[Extracted records]
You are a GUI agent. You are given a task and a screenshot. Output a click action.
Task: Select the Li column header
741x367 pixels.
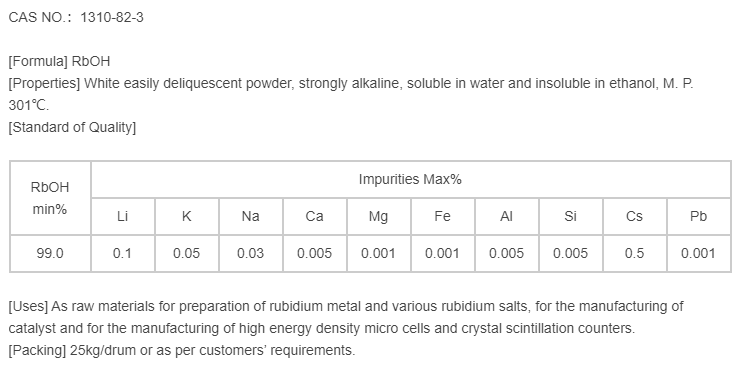tap(123, 216)
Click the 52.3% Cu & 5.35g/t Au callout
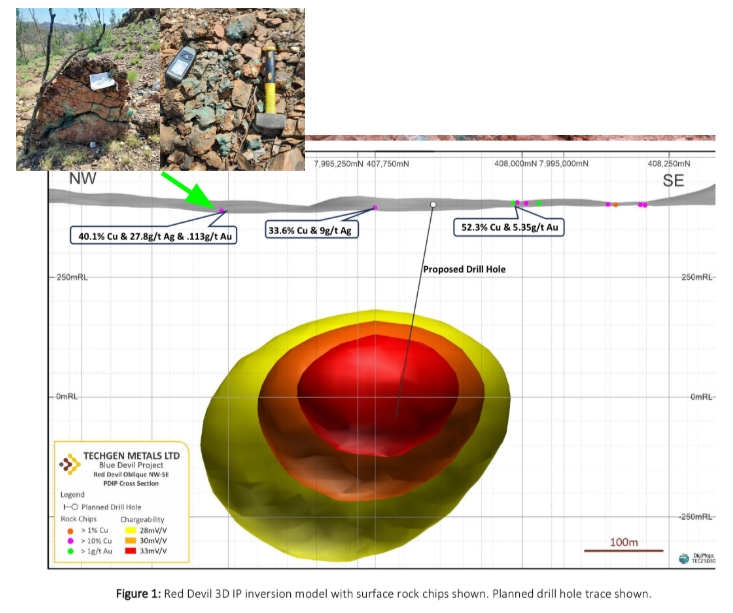The height and width of the screenshot is (613, 733). (509, 228)
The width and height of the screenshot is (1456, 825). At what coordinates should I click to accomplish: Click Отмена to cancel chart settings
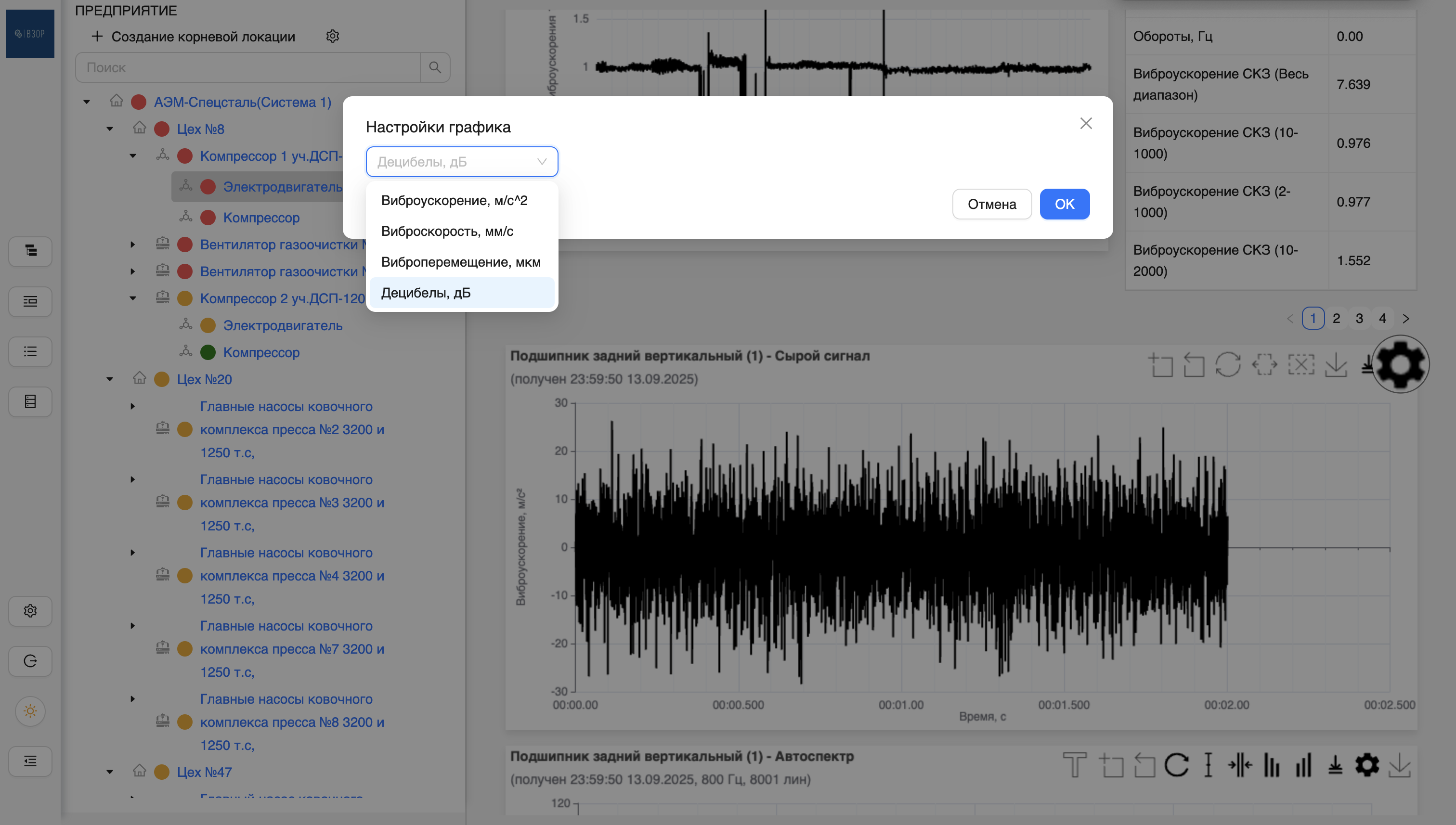pyautogui.click(x=991, y=204)
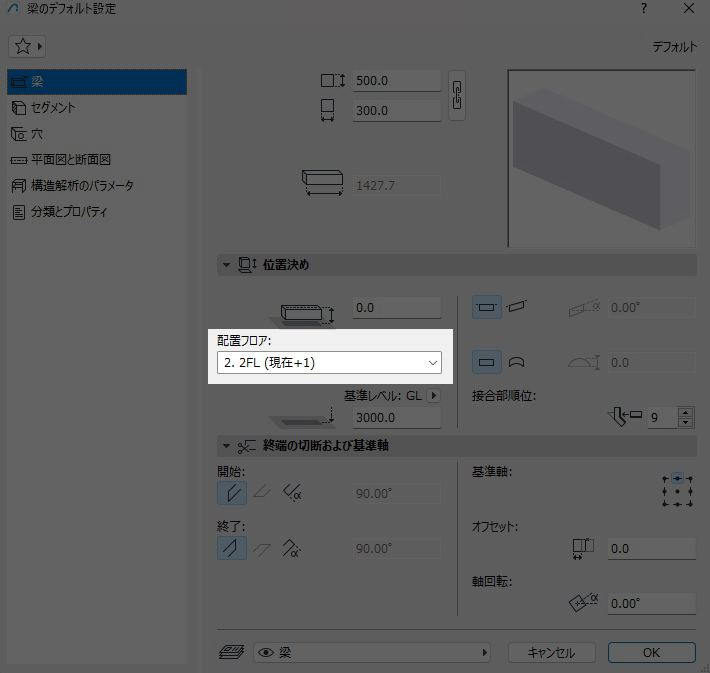This screenshot has width=710, height=673.
Task: Select perpendicular start cut option
Action: coord(232,493)
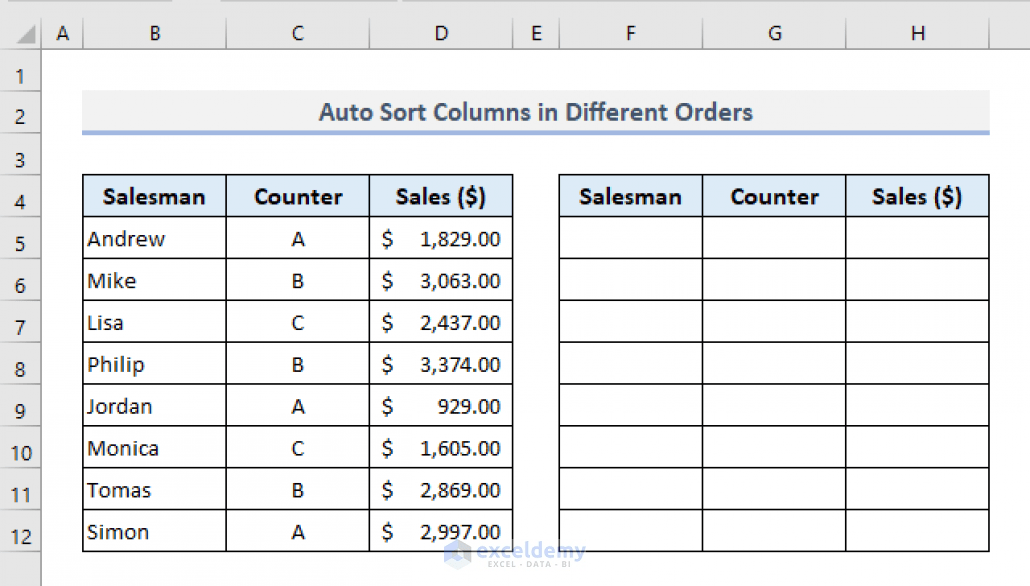Click Jordan's sales value of $929.00
This screenshot has height=586, width=1030.
tap(440, 406)
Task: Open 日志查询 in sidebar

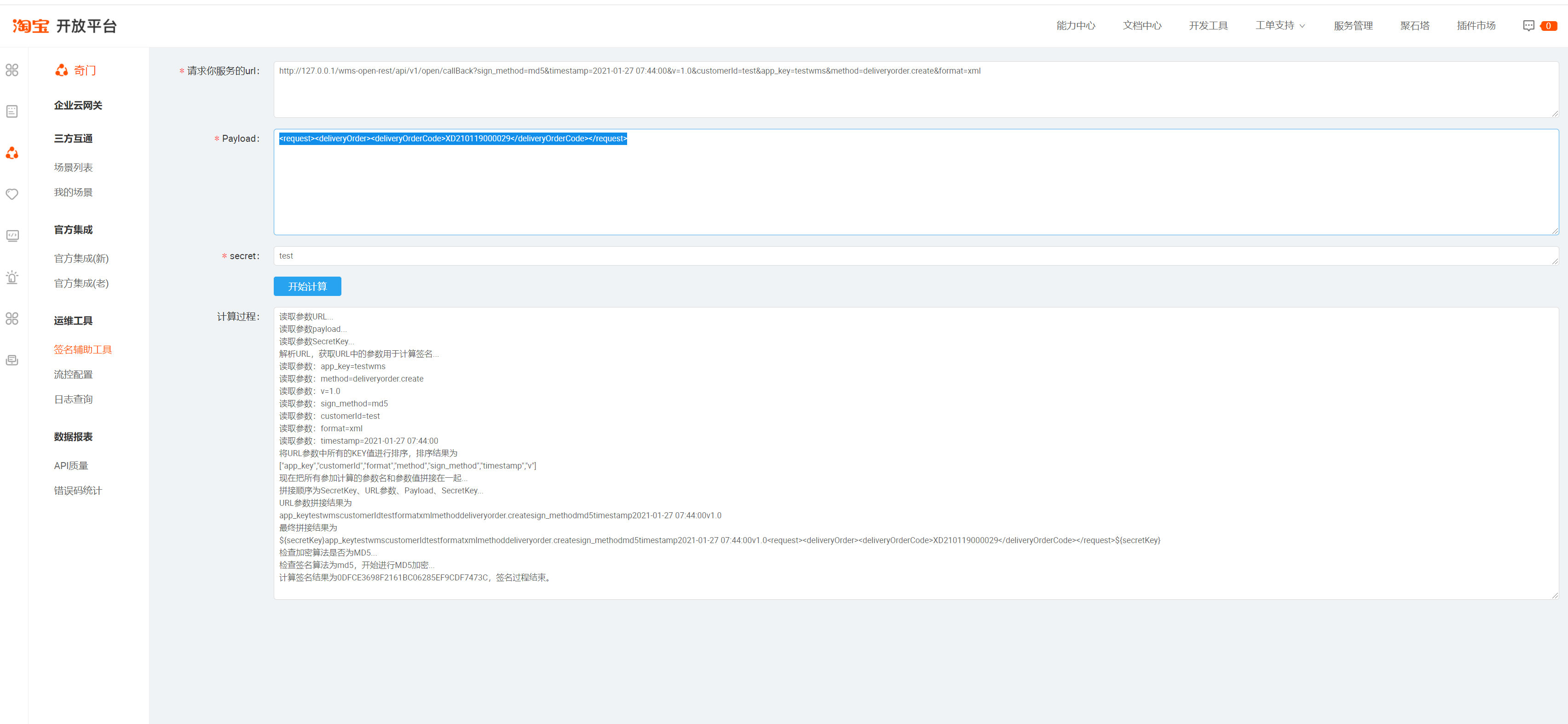Action: click(x=73, y=400)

[What needs to be done]
Please write out every row above word for word, leaving out the pictures.

[Task result]
You are a GUI agent. You are given a task and a screenshot. Output a click action.
Task: Select the Li column header
741x367 pixels.
tap(123, 216)
Click the 52.3% Cu & 5.35g/t Au callout
The height and width of the screenshot is (613, 733). (509, 228)
The width and height of the screenshot is (1456, 825). At what coordinates should I click to accomplish: Click Отмена to cancel chart settings
pyautogui.click(x=991, y=204)
This screenshot has width=710, height=673.
Task: Select perpendicular start cut option
Action: coord(232,493)
Click Jordan's sales value of $929.00
This screenshot has height=586, width=1030.
tap(440, 406)
Task: Open 日志查询 in sidebar

Action: click(x=73, y=400)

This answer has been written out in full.